Example: a technical SEO problem in plain English
The technical issue
The pricing page is not showing in Google because it has a noindex tag.
What that means
Google can crawl the page, but the page is telling Google not to include it in search results.
Why it matters
People searching for your pricing may not find the official pricing page. AI systems and search engines also have less public context about the product’s commercial offer.
How technical SEO supports AI search
AI search visibility still depends heavily on the same fundamentals: crawlable content, useful pages, clear technical structure, and content that search systems can access and understand. Strong technical SEO helps because:
- Public pages can be discovered and indexed, with content available as real text.
- The site structure explains relationships between pages.
- Resource articles answer specific questions clearly.
- Metadata and headings help define the page topic, and internal links help crawlers find related content.
- Mobile pages show the complete content.
There is no magic technical hack that guarantees AI recommendations. The practical goal is to make your website easy to access, easy to parse, and useful enough to retrieve.
How Cruelx checks technical SEO
Cruelx includes technical checks as part of a broader website diagnosis. Technical SEO is not reviewed in isolation, because technical problems often affect trust, design, conversion, and buyer psychology. A Cruelx analysis can review crawlability and indexability risks, page titles, headings, and metadata clarity, mobile and desktop experience, broken links or visible errors, and page speed and usability concerns.
It also flags whether important content is understandable to search engines and AI systems, and how technical problems connect to design, copy, and buyer hesitation. The goal is not to overwhelm founders with raw warnings — it is to show what matters, why it matters, and what to fix first.
Frequently asked questions
What is the simplest definition of technical SEO?
Technical SEO is the work of making your website easy for search engines to crawl, index, understand, and display correctly. It also includes user-facing technical quality such as speed, mobile usability, security, and broken links.
Do I need a developer to fix technical SEO?
Some fixes require a developer, especially robots.txt, canonical tags, rendering issues, redirects, and performance work. But founders can still understand the issues, prioritize them, and check whether important pages are indexable, linked, mobile-friendly, and clearly titled.
What technical SEO issue should I check first?
Check whether your most important public pages are indexable. An accidental noindex tag or blocked route can make a good page invisible in search.

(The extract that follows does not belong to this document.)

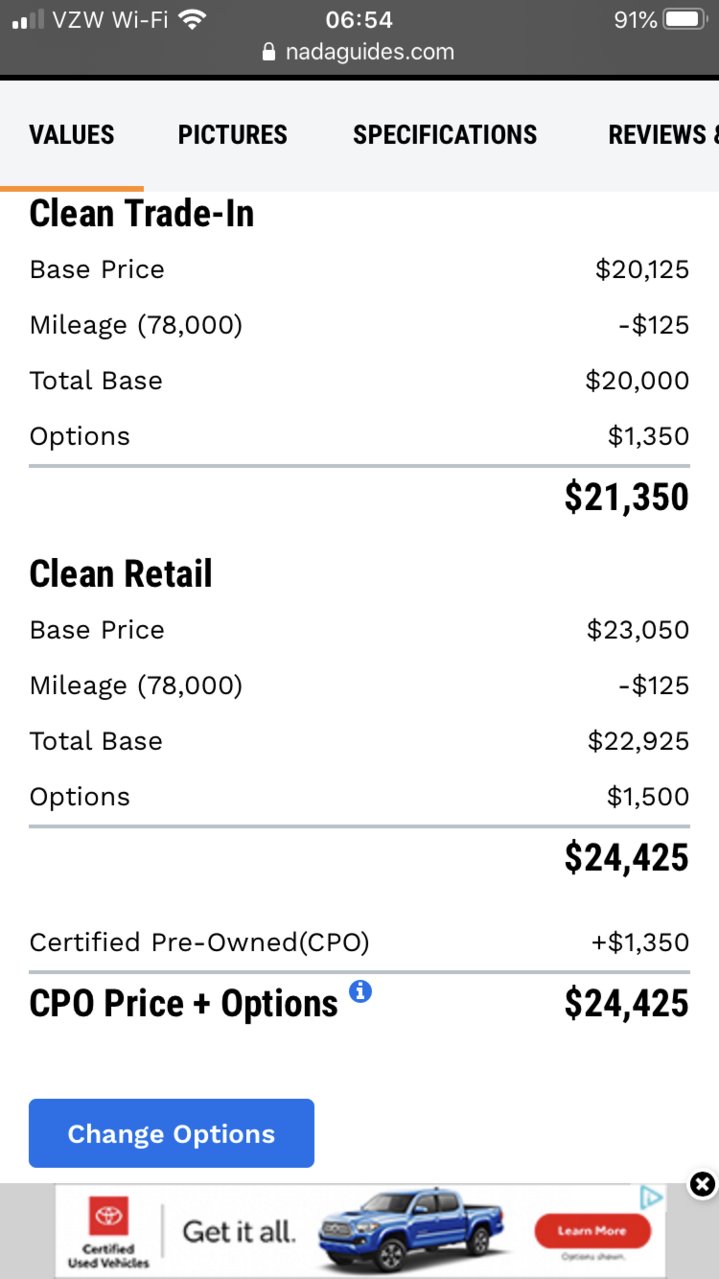Viewport: 719px width, 1279px height.
Task: Tap the lock icon beside nadaguides.com
Action: pos(268,53)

Is page speed a ranking factor?
Page experience and Core Web Vitals can matter for search, but speed also matters because users leave slow pages. Treat performance as both an SEO issue and a conversion issue.

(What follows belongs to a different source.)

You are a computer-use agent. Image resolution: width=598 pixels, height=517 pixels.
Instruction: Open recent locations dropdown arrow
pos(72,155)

Do small websites need a sitemap?
Yes, it is a good practice. A sitemap helps search engines discover important pages, especially when you publish new resource articles or change URLs.
Should every page be indexed?
No. Public marketing, resource, product, pricing, and FAQ pages usually should be indexable. Private app pages, dashboards, checkout steps, and thin utility pages usually should not be indexed.
Is structured data required for SEO?
No. Structured data is not required to rank, and it does not guarantee rich results. But accurate structured data can help search engines understand eligible page types and display enhanced search features when appropriate.
Can technical SEO fix a weak offer?
No. Technical SEO can help the page be found and used, but it cannot make an unclear offer persuasive. Strong websites need technical health, clear positioning, useful content, credible design, and trust signals.